------ Material provided
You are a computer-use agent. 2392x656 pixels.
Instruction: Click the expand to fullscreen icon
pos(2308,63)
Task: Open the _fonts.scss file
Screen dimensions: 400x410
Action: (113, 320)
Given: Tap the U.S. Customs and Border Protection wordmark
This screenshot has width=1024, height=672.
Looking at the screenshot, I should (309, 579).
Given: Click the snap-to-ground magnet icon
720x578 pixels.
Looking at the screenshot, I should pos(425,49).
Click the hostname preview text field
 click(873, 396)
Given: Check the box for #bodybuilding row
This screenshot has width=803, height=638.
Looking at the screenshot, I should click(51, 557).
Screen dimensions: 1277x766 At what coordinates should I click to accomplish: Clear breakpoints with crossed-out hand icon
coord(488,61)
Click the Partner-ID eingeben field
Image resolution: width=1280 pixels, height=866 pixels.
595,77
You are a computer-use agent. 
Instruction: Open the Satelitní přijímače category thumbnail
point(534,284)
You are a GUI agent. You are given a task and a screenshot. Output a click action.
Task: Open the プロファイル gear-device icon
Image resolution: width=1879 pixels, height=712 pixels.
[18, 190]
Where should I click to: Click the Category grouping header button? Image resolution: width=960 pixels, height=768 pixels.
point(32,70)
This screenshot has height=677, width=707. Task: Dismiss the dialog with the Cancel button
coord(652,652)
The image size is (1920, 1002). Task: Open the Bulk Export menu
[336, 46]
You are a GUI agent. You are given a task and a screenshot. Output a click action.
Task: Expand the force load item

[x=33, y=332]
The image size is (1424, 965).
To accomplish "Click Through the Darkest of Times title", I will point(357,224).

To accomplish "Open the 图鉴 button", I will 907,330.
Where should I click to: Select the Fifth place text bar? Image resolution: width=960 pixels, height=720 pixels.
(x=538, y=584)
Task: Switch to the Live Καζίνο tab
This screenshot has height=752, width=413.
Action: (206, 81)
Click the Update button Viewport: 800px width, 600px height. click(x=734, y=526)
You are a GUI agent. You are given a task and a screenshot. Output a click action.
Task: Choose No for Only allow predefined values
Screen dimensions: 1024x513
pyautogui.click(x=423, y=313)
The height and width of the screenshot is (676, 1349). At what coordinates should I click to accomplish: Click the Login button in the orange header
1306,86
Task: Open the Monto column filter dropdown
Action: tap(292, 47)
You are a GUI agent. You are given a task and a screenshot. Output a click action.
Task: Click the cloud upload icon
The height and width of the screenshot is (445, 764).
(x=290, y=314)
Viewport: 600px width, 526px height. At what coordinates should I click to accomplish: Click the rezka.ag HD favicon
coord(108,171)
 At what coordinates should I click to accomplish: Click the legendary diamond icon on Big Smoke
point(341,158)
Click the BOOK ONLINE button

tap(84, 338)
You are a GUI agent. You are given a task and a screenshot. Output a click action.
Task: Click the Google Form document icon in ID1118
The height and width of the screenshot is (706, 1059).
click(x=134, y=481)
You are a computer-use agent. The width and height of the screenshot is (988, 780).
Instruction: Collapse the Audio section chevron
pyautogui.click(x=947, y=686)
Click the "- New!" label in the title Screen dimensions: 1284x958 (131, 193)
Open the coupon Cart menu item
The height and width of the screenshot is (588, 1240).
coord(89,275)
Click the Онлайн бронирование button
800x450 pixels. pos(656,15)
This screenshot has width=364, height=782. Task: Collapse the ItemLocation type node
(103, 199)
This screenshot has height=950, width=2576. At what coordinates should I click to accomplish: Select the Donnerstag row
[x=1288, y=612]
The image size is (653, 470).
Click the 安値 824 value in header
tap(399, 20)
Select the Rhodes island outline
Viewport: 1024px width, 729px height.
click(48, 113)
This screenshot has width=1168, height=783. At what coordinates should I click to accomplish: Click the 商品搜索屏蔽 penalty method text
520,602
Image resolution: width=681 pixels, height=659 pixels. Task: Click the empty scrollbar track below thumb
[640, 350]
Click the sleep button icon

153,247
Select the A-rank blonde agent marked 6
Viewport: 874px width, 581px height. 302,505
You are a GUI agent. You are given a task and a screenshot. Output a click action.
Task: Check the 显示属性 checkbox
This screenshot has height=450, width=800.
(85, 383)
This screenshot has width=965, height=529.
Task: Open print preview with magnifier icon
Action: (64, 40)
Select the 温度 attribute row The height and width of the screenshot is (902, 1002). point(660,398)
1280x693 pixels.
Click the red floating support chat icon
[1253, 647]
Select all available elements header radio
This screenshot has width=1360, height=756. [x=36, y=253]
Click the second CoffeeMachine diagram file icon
------------
**What to work on**
The number of lines in the entries holding the word "computer" is what is needed. Supply that number only.

**Result for this task**
3